Stored records

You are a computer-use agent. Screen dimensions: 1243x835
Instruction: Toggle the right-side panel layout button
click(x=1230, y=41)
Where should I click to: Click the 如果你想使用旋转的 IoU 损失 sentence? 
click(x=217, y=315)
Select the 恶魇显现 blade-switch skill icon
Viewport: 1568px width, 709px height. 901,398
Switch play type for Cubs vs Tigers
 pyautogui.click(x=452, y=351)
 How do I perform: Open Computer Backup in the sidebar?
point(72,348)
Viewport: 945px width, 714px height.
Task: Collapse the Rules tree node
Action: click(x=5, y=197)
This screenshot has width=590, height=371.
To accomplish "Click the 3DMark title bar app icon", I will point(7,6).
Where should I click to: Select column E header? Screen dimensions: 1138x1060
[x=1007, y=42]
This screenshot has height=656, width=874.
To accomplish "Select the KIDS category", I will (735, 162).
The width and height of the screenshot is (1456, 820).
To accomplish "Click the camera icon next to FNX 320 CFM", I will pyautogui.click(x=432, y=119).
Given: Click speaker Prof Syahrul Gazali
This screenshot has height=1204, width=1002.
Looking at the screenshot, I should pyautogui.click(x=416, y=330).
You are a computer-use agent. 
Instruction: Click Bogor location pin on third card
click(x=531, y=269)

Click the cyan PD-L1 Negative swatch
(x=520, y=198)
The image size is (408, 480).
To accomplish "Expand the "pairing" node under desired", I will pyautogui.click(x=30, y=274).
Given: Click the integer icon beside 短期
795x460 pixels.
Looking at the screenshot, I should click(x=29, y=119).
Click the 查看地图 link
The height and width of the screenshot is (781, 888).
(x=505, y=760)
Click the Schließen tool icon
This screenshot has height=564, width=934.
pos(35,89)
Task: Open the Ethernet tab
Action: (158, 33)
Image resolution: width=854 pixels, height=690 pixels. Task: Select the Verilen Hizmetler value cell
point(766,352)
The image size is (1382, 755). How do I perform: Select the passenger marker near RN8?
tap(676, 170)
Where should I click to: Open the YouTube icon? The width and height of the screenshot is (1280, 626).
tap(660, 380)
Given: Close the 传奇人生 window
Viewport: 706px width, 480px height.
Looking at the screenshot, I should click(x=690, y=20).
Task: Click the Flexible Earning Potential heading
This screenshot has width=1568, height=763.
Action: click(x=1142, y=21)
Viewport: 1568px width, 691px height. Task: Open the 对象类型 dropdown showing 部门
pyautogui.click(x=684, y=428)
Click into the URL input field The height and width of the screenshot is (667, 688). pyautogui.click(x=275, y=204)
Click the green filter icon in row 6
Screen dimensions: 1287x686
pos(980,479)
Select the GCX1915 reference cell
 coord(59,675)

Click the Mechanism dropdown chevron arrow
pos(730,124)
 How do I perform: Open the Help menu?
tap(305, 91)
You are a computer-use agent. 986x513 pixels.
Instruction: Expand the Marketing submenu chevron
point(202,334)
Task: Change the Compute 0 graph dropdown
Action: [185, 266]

> Brief:
After locating the line holding "Instruction: Toggle the" above, output exactly that line and every line after it through the line holding "This screenshot has height=656, width=874.". Include nothing else.

> Problem solution:
Instruction: Toggle the right-side panel layout button
click(x=1230, y=41)
Where should I click to: Click the 如果你想使用旋转的 IoU 损失 sentence? 
click(x=217, y=315)
Select the 恶魇显现 blade-switch skill icon
Viewport: 1568px width, 709px height. 901,398
Switch play type for Cubs vs Tigers
 pyautogui.click(x=452, y=351)
 How do I perform: Open Computer Backup in the sidebar?
point(72,348)
Viewport: 945px width, 714px height.
Task: Collapse the Rules tree node
Action: click(x=5, y=197)
This screenshot has width=590, height=371.
To accomplish "Click the 3DMark title bar app icon", I will point(7,6).
Where should I click to: Select column E header? Screen dimensions: 1138x1060
[x=1007, y=42]
This screenshot has height=656, width=874.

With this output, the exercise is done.